The Redneck's debugger, has to be independent of the sys calls, stack inspection, or tracebacks from the intrepreter. If the user needs that, he jumps onto the more professional debugger. I exercised the sys calls, including inspect, but no trace back. I printed, sorted, and looked at the results, and concluded it was over kill.
This debugger should just operate from inserting BreakHalts() into the source. , and the break halt code is python, part of the 150 lines of snippet debugger. , and completely system independent, an automated printfer. I can deal with the source on a block level, tab counts are obvious!

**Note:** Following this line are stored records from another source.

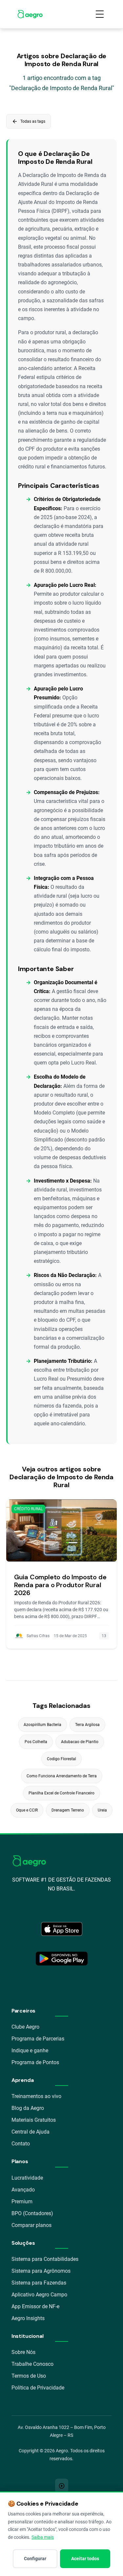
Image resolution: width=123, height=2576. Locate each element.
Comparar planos (31, 2225)
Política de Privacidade (37, 2388)
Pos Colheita (36, 1741)
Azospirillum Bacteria (42, 1724)
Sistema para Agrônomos (41, 2271)
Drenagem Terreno (67, 1810)
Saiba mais (42, 2537)
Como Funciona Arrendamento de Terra (62, 1776)
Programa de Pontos (35, 2062)
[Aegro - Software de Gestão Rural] (30, 14)
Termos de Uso (28, 2376)
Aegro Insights (28, 2318)
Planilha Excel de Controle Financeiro (61, 1793)
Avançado (23, 2190)
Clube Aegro (25, 2027)
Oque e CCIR (27, 1810)
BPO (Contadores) (32, 2213)
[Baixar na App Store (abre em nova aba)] (61, 1929)
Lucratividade (27, 2178)
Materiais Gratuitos (33, 2120)
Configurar (35, 2558)
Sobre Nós (23, 2352)
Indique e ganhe (29, 2050)
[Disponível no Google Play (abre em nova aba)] (61, 1958)
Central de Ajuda (30, 2132)
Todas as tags (28, 121)
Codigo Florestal (61, 1759)
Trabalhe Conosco (32, 2364)
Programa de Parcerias (37, 2039)
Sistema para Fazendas (38, 2283)
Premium (21, 2201)
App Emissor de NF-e (35, 2306)
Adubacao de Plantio (79, 1741)
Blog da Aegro (27, 2108)
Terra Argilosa (87, 1724)
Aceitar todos (85, 2558)
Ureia (102, 1810)
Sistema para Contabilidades (44, 2259)
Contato (20, 2143)
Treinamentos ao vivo (36, 2096)
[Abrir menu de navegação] (99, 14)
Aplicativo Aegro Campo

Hence, trace backs from the interpreter are not used in the Redneck's debugger. Sys is great, but over kill, except for one thing, a simple utility can extract the ine number and module name from the point BreakHalt was called.
One danger lurks, what if the interpreter is caching up the source code? It shouldn't, that violates its basic rules. I am keeping the idea, for now, that the interpreter is a one pass interpreter, line by line, from the original source, no look aheads. But, even if, the interpreter will see the call to BlockHalt, into a far module, and reset it caching.
Consider:
eval(myText)
The interpreter should be doing line by line directly from myText, which is in debugger space. Hence, the debugger knows that myText is safe, it van be modified from BreakHalt, we hope!